Message is clear: Don't mess with poppy campaign


By CHERYL CORNACCHIA, The Gazette October 28, 2010

MONTREAL - Another Remembrance Day on the horizon, a few more poppy blunders mended. Every few years, local officials try to squeeze out poppy-pinning veterans from banks, stores and malls, and then, thanks to popular demand, the veterans are welcomed back. Isn’t there a better way?

Officials at two Montreal malls and a national grocery store chain backtracked Wednesday after telling veterans they would not be allowed to give out poppies as they have in the past.

Representatives for the Dorval Gardens shopping centre, Alexis Nihon Plaza downtown and a Loblaws store in St. Laurent, all scurried to offer public apologies and to reiterate their support of Canadian veterans before the annual poppy campaign kicks off Thursday. The turnarounds were welcome but still left many veterans wondering: “When will they ever learn,” to quote from the popular Pete Seeger song from the 1960s, Where Have All the Flowers Gone?
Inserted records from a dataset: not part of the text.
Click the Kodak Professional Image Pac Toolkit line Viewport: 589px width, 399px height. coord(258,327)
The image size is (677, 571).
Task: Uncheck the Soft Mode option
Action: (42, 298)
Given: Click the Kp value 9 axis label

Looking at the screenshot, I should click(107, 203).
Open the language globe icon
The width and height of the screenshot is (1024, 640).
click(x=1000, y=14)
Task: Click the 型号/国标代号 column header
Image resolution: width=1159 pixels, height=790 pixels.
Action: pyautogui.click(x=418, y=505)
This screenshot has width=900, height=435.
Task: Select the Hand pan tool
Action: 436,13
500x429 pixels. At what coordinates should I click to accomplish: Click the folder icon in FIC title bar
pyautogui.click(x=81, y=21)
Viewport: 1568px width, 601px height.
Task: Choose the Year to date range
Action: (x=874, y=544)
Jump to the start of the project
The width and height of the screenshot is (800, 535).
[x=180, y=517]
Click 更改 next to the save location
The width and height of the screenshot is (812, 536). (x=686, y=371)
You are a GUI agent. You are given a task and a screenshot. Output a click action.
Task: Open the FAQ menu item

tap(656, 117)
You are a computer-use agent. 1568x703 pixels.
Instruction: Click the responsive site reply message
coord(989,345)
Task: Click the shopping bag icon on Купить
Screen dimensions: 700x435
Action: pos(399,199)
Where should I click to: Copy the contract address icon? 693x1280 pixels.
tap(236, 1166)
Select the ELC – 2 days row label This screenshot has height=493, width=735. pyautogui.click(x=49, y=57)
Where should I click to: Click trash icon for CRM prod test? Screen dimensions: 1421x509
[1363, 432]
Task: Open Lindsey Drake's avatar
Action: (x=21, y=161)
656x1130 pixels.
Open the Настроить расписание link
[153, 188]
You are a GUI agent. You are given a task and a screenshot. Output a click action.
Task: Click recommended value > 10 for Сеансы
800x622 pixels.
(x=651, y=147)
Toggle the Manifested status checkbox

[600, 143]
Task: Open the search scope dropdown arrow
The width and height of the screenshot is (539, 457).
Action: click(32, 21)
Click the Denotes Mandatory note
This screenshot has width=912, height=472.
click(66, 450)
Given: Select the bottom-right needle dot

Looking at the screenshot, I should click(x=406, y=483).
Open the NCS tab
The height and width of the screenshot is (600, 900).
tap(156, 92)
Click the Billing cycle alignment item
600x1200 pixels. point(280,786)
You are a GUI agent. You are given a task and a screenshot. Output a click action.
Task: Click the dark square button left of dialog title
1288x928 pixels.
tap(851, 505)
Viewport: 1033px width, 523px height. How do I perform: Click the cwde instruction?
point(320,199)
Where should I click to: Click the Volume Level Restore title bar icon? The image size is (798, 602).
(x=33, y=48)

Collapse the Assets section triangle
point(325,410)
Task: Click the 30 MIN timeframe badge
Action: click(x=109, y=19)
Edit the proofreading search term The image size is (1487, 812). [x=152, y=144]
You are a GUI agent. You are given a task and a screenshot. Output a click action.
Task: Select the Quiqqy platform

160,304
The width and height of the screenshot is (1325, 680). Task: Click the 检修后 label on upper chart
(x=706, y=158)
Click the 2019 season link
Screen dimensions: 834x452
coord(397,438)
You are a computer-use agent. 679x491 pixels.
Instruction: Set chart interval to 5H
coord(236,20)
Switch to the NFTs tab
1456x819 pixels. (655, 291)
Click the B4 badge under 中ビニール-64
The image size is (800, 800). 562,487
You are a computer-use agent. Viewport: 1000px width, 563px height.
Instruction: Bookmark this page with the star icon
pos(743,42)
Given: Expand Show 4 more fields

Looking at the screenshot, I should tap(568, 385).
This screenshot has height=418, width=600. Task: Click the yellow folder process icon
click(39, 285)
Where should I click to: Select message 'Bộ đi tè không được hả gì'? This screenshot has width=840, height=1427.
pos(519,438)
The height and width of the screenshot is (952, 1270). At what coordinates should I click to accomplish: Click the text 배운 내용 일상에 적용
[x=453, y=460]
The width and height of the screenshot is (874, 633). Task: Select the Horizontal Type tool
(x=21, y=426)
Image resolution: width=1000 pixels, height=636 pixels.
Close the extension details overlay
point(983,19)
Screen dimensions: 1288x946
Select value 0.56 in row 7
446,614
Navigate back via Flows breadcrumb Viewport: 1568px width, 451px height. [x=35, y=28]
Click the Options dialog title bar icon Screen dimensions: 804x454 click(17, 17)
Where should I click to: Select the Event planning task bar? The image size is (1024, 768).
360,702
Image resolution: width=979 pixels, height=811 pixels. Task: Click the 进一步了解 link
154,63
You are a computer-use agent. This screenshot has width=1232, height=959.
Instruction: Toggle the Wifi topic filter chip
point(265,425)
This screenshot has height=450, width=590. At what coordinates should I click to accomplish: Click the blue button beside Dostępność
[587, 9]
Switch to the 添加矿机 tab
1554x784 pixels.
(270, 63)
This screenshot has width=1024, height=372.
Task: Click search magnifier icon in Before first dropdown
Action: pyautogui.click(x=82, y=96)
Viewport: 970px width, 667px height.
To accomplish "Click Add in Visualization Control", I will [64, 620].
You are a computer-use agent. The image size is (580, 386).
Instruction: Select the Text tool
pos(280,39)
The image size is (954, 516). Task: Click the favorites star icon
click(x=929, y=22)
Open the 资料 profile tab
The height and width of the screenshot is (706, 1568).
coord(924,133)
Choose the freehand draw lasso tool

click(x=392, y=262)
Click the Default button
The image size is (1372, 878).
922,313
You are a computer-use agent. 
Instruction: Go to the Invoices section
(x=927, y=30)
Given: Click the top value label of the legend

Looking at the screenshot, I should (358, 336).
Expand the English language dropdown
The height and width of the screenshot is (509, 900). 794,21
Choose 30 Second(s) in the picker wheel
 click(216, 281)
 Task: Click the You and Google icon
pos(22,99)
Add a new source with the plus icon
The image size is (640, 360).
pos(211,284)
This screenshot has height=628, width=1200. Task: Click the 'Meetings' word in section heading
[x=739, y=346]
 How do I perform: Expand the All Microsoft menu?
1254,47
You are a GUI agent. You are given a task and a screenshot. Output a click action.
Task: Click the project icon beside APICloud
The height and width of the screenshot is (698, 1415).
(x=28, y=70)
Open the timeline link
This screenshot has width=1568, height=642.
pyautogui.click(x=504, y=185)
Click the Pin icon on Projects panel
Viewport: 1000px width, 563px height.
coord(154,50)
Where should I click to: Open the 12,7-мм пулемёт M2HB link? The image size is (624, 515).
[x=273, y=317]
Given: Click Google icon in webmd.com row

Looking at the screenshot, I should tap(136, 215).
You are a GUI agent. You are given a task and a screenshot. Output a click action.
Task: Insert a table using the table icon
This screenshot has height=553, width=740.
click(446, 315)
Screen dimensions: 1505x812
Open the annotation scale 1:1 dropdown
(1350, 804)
“They were polite, they were nice and they said they would never do it again,” said George Magna, coordinator of the poppy campaign run by the Dorval Legion, Branch 245.

Earlier this week, representatives of the Dorval Gardens had said veterans would only be allowed to give out poppies for three days this year instead of the full two weeks of the poppy campaign, as had been the case in past years.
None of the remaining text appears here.